BID® Daily Newsletter
Jan 26, 2009

BID® Daily Newsletter

Jan 26, 2009

BREAKING ROCKS AUSSIE STYLE


Last week we wrote quite a bit in this section about deposits and funding, so this week we thought it only fair to give lenders their due. Since we are talking about lenders, we also thought we should remind everyone that on this day back in 1788, Captain Arthur Phillip effectively founded Australia (originally planned as a penal colony) with a group of 700 convicts and some British soldiers. We felt this was a good analogy not only because of the date, but also because many lenders tell us they feel so inundated with problems they feel like they are chained to the desk and are destined to break rocks (i.e. work on problem loans) forever.
For lenders, it is an understatement to say things right now are rough. However, this is a tough group to begin with, so today we point out some actions bankers can take in an effort to make the next examination a little bit easier.
Start with delinquent loans. Make sure you have a well documented plan for each loan. Be careful when giving customers more time, as it can lead to deeper issues (so extensions should not be given easily). Wherever possible, focus on getting more borrower "skin in the game" to help protect shareholder interests when loans begin to underperform.
Zero in on construction loans.
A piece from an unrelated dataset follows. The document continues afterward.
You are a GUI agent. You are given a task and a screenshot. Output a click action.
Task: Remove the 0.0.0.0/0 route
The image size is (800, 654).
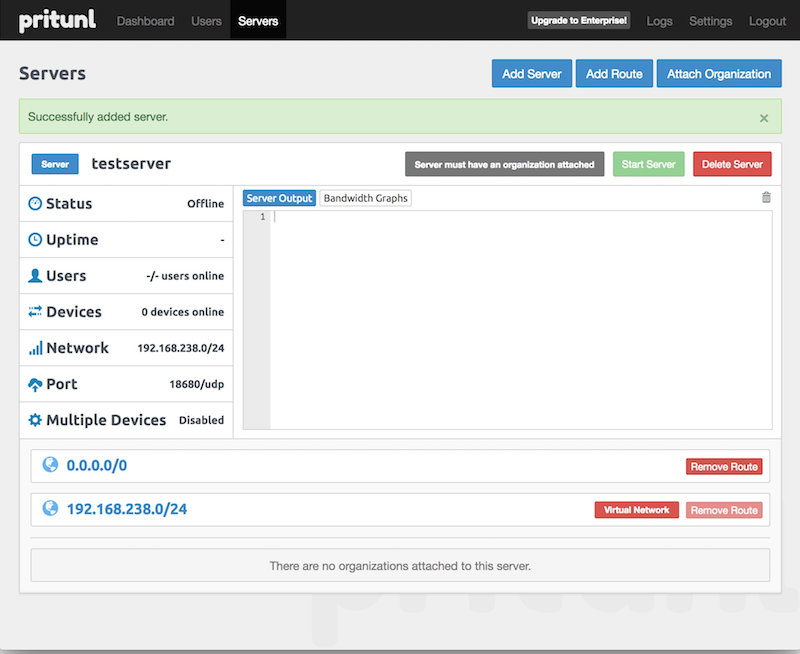click(723, 466)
This is a regulatory crack down point, so bankers must be prepared. Heavy documentation is required here including tracing loan disbursements for each project, identifying preservation steps, determining the cost to complete and understanding feasibility of completion. Bankers are going to have to spend money to protect their interests on construction projects, so be prepared to ramp up inspections and update appraisals as needed. For projects that are underperforming, it is important to conduct funding "forensics." This process helps the bank by providing a full accounting analysis of where and how the loaned funds were spent in an effort to better understand and control how problem loans/losses may have developed.
Focus next on reserve adequacy. The ALLL should be thoroughly documented, comprehensive, systematic and consistently applied. Historical loss is fine as a starting point, but recent trends, qualitative factors, changes in the economic/business environment, modifications to lending policies/underwriting standards and a shift in the volume/severity of problem loans should all be considered. Over-documenting this process, being consistent month-to-month and reporting to the Board are all part of proper ALLL management. Given so many declining credit-quality trends right now, bankers and boards should expect the ALLL level as a percentage of the portfolio to be generally increasing (barring unusual charge-off activity of course).
Reach out to borrowers. Many loans on the books were originally backed by sound borrowers but times have changed. Bankers need to be proactive and think outside the box in an effort to avoid unnecessary losses. Reducing interest payments, stretching maturities, forgiving principal and taking other proactive action on loans (even loans that are current) can avoid problems in the future. Don't think a loan on the books is necessarily going to keep performing, just because the last payment has been made. Stress can be exacerbated and borrowers everywhere are feeling pain. When the wheels are falling off the industry, sometimes action must be taken to protect the franchise. Don't be shy about restructuring loans, asking for more collateral, asking for a larger deposit or even a pay down to do so. Not all borrowers are desperate, so now is a great time to try to expand relationships that make sense over the longer term.
If you feel like you are destined to break rocks forever, our suggestion is to lighten up. Nothing lasts forever, Australia is a great country and if you keep banging away at the biggest problems they too will eventually shatter.